Alan and his Probopass immediately came to Brock's mind, evoking a small smile.
"Funny how some things work out," the breeder thought to himself and felt himself smile, only to have it disappear when he wondered where the boy was now and whether he was dealing with the same things that they were.
"How long until we get to Twinleaf?" Brock asked, watching James sit back into the pilot's seat, and look at the screens around him as he began to put his oxygen mask on.
"Not too much longer," he replied. "GPS says we're coming up on Oreburgh in a min—" the end to his statement never came as his eyes widened and he slammed his hands onto the controls, sending the aircraft swerving to the right. The sudden change in direction flung Brock into Jessie who had already started to awaken. Jessie was about to scream at her partner until a golden column of energy eclipsed their view of the earth and sky to the left of the ship.
The Hyper Beam dissipated into motes of light only for another one to take its place as James sent the ship into a dive. Brock's heart was in his throat, threatening to explode as his hands frantically scrabbled for something stable to hold onto until he eventually settled for the edge of the chair. Unfortunately, that meant the only other available handhold was his back, which Jessie clung onto for dear life. James muttered profanities as he tried to pilot the craft with one hand and don his goggles and oxygen mask with the other. A screeching roar filled the air. One that each of them recognized on some primal level.
"You've got to be kidding me!" was James's staticky yell behind his oxygen mask. The dread of what they were facing stole the warmth from their blood and chilled them right to the bone.

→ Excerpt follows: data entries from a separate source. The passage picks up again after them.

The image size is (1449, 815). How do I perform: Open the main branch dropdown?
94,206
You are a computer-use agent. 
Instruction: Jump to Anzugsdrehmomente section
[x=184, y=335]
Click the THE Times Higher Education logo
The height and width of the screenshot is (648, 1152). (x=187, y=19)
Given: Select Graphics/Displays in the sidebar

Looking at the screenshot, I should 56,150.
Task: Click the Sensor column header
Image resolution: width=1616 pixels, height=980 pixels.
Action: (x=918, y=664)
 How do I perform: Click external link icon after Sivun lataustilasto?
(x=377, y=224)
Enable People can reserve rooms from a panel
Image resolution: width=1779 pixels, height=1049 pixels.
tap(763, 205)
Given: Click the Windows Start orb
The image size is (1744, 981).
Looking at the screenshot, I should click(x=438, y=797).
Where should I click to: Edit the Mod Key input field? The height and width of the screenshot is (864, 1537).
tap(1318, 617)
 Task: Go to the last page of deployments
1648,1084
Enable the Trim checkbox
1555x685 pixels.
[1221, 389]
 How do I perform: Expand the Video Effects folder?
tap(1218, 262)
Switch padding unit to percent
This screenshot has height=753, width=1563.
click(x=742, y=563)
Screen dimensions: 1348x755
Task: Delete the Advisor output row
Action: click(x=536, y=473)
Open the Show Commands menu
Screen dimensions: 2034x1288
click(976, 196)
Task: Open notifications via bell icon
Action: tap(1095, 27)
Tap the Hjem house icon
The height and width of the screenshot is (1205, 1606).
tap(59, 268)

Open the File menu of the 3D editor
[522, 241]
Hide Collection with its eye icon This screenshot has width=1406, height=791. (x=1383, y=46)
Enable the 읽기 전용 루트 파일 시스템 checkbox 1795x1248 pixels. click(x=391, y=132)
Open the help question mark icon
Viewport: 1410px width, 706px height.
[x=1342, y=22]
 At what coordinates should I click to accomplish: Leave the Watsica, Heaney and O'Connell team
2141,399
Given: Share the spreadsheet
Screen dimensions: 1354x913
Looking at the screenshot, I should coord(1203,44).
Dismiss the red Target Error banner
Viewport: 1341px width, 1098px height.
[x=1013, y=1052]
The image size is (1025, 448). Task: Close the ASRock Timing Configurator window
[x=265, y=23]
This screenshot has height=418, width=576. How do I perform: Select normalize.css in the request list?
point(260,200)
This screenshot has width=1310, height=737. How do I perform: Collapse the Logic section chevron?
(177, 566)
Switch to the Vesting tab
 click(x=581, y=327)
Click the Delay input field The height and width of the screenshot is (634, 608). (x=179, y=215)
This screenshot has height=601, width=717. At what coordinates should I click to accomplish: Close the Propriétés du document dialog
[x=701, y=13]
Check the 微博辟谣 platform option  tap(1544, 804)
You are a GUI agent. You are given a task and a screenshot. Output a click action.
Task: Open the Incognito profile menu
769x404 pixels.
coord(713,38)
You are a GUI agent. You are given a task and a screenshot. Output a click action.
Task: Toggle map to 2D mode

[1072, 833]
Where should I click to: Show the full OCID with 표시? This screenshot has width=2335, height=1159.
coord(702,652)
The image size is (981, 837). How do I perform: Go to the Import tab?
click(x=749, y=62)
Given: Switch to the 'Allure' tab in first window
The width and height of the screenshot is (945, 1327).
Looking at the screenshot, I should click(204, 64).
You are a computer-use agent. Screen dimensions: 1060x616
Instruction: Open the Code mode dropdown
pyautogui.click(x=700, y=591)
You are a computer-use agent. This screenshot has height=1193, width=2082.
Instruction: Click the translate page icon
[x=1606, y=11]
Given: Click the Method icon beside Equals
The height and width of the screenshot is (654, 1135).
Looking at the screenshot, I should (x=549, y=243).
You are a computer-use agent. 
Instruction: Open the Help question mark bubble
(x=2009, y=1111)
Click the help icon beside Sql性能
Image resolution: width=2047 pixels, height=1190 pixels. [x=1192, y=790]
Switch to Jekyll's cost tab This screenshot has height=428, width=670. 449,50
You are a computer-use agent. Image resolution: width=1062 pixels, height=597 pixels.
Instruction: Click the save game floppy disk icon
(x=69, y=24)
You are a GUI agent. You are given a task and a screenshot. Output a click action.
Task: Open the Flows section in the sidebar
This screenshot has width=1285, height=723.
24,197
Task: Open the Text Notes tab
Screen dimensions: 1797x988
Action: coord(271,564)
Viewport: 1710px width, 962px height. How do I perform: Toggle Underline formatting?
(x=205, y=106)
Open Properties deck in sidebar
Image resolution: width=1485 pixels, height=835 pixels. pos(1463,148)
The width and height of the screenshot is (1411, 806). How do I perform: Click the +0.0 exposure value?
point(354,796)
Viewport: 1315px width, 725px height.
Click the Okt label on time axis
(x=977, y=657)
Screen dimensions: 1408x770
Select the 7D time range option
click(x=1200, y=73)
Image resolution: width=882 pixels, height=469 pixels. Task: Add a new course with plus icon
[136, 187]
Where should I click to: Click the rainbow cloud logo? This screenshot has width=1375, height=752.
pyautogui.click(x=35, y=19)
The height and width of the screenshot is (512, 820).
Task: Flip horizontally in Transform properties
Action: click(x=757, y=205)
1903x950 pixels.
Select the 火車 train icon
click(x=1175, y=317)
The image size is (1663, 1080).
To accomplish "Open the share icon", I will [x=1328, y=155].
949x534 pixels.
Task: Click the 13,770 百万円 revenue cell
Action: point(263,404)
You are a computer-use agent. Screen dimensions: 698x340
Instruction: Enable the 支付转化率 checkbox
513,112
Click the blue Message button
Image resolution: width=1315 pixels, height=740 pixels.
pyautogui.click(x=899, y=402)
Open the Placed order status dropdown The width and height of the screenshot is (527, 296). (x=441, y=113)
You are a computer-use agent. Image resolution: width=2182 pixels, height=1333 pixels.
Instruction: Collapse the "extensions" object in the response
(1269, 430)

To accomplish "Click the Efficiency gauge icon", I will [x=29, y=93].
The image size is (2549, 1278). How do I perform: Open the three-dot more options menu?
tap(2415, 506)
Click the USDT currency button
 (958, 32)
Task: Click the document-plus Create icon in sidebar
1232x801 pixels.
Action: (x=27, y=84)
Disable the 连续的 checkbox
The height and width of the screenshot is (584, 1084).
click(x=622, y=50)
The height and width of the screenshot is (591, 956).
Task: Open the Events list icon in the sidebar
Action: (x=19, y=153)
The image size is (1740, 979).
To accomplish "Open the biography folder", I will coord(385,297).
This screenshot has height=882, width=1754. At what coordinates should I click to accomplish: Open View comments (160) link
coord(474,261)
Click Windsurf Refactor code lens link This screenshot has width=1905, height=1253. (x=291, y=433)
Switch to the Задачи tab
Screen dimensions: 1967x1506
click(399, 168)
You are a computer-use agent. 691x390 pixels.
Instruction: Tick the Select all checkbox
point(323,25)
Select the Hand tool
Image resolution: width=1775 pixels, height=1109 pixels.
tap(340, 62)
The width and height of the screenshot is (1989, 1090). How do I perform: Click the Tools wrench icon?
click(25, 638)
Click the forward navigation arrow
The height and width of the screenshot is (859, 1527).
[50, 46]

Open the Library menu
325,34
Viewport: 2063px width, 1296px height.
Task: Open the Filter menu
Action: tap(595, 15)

"Of all the pokémon we had to come across," Jessie growled. She made her way towards the door and wrenched it open. Ash was holding Pikachu in one arm while another gripped the arm of a seat for dear life. Dawn was next to him and doing the same, holding Meowth in her free arm.
"What's going on!?" Dawn screamed. Her eyes widened when the world beyond the windows disappeared beneath a river of golden energy.
"It's an Aerodactyl," Ash shakily replied without an ounce of doubt in his voice, his close encounters with that particular pokémon had made it impossible to forget the sound of its cry.
"Hold on!" Brock yelled from the cockpit's doorway before ducking back inside. Jessie was almost afraid of asking why they would need to when she felt the g-forces pulling at her body as the ship began to accelerate. The fuselage rattled and groaned; the combined noise of the thrusters and the rotor blades reached an earsplitting pitch, drowning out Dawn and Jessie's screams.
Brock appeared once more in the doorway, his expression dark before he spoke again.
"Brace yourselves, we're going down."